#### [Task]
Whenever a line in the data holds the string "computer", copy that line.

Collected data entries:

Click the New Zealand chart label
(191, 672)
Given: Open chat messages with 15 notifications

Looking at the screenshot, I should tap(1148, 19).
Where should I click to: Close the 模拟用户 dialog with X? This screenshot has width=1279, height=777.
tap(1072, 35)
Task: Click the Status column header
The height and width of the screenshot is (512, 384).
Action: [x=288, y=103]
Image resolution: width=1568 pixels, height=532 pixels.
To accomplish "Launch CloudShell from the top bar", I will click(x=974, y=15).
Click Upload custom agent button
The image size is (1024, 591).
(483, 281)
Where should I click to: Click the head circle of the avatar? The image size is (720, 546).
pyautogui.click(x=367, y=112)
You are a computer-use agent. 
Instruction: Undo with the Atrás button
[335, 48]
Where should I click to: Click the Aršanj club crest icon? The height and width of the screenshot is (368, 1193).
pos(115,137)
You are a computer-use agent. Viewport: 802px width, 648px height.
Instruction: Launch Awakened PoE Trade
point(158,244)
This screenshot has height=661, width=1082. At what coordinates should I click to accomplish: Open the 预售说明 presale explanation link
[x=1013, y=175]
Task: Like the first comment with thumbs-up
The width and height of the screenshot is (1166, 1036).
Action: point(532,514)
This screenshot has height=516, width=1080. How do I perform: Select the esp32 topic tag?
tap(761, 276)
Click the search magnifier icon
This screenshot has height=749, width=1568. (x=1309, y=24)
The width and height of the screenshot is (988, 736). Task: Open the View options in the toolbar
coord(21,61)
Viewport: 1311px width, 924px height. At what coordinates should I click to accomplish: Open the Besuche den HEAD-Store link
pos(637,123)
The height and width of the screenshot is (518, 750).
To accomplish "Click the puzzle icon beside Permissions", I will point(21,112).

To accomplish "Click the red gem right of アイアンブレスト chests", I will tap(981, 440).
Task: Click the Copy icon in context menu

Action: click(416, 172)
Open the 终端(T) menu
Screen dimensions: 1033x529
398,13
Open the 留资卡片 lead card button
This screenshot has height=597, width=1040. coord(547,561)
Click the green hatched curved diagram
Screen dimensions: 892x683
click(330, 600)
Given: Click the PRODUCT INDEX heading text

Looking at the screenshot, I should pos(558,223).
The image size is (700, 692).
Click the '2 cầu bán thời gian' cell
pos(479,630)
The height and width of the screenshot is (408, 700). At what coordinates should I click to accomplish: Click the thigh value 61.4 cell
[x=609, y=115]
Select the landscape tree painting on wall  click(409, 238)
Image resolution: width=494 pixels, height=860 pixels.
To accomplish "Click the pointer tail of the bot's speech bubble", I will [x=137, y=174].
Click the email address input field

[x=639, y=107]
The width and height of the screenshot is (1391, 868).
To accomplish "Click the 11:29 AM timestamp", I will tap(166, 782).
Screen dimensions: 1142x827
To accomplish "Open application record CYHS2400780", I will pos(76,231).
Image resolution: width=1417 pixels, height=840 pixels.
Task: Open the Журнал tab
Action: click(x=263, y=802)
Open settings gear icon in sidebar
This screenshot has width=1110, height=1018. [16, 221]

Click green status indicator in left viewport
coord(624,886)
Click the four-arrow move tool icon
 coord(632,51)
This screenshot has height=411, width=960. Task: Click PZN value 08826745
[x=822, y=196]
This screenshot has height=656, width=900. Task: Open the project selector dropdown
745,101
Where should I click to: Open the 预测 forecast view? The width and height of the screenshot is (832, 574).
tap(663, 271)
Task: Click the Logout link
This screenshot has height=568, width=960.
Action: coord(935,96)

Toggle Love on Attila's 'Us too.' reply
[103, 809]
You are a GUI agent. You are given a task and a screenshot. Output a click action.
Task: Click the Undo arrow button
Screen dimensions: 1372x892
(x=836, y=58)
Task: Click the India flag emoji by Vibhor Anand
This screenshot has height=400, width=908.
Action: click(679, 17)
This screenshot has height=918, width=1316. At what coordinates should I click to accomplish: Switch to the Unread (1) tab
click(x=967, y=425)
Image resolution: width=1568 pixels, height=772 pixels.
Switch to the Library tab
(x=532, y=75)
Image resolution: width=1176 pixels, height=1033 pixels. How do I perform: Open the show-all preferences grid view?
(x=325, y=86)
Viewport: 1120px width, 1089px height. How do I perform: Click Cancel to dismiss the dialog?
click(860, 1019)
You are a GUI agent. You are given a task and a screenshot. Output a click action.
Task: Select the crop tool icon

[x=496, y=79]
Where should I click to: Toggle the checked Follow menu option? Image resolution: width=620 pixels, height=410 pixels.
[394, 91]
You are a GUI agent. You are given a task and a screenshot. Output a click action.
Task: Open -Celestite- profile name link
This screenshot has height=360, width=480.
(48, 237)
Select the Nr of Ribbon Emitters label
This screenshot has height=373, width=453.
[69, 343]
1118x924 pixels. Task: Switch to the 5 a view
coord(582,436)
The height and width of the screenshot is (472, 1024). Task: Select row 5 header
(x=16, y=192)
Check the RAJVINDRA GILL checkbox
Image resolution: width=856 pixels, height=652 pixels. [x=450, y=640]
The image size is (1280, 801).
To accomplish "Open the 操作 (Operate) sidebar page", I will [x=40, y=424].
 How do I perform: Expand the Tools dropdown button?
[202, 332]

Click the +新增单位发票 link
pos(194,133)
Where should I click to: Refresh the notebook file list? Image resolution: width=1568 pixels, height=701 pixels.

#### [Written response]
You are a computer-use agent. 
You are a computer-use agent. Viewport: 802px width, 648px height.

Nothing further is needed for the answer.